滚环扩增,是一种等温信号扩增技术,其线性扩增倍数为105,指数化扩增倍数大于109,如此高效的扩增使得该技术被广泛应用于痕量生物分子检测,如DNA、RNA、蛋白及金属离子检测等领域,并且成功应用于生物环境中生物大分子的检测。科学家在此技术基础上进行了一系列的改进和优化,超分子滚环扩增、增加酶切位点引发二级滚环扩增等进一步提高该技术的灵敏度。滚环扩增技术包括环化然后再信号扩增放大,滚环扩增中的聚合酶对碱基错配具有很好的选择性,因此能很好地应用于miRNA的检测。
发明内容
本发明的目的在于克服现有技术存在的缺点与不足,提供一种利用核酸外切酶反应产生引物结合树枝状滚环扩增可视化检测miRNA的方法。
本发明的目的通过下述技术方案实现:
一种利用核酸外切酶反应产生引物结合树枝状滚环扩增可视化检测miRNA的方法,包含三部分,第一部分引物的产生,发卡探针I被靶标miRNA打开后,被核酸外切酶I降解凸出的单链部分,而后核糖核酸酶H降解DNA:RNA杂合链中的RNA,留下一段短链DNA;第二部分是树状滚环扩增,上一步产生的单链DNA连接磷酸化的长单链DNA探针成环作为模板,然后以该单链DNA为引物进行一级滚环扩增,在滚环扩增体系中引入的发卡茎环结构II,被一级滚环扩增产物打开,从而引发多级树枝状滚环扩增;第三部分是根据滚环扩增产物中含有的G-四链体进行定性或定量检测。
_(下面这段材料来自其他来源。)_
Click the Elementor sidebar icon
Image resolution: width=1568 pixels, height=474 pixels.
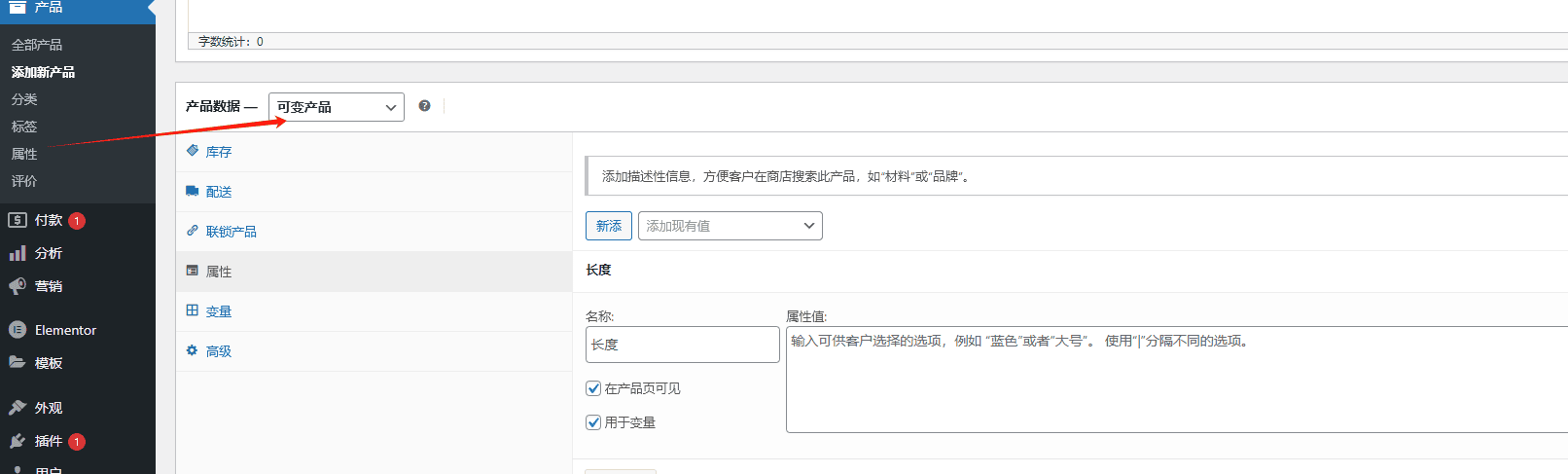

优选的,所述的利用核酸外切酶反应产生引物结合树枝状滚环扩增可视化检测miRNA的方法,包括如下步骤:
(1)向体系中加入发卡探针I、核酸外切酶I缓冲液、含靶标miRNA的待检样品和水,预孵育后再加入核酸外切酶I进行反应,反应结束后灭活核酸外切酶I。
(2)向步骤(1)反应的体系中加入T4 DNA连接酶缓冲液、磷酸化的单链DNA探针、核糖核酸酶H、T4 DNA连接酶和水,进行反应。
(3)向步骤(2)反应的体系中加入发卡探针 II、phi29 DNA聚合酶、dNTPs和水进行反应,反应结束后灭活。
(4)向步骤(3)反应的体系中加入G-四链体缓冲液,先加热变性,再加入氯血红素孵育,最后加入ABTS2-和H2O2检测414nm的紫外吸收值及观察体系的颜色变化。在靶标miRNA存在的体系中,颜色由无色变成肉眼可见的绿色,且紫外吸收值随miRNA浓度增加而增强。
上述发卡探针I、磷酸化的长单链DNA探针、发卡探针II的设计原则如下:
将靶标miRNA分成序列长度接近或相等的两部分,N1、N2,即靶标miRNA序列N1-N2。以miRNA21(序列为5'-UAGCUUAUCAG ACUGAUGUUGA-3')为例,则UAGCUUAUCAG为N1部分、ACUGAUGUUGA为N2部分,U在DNA序列中则为T。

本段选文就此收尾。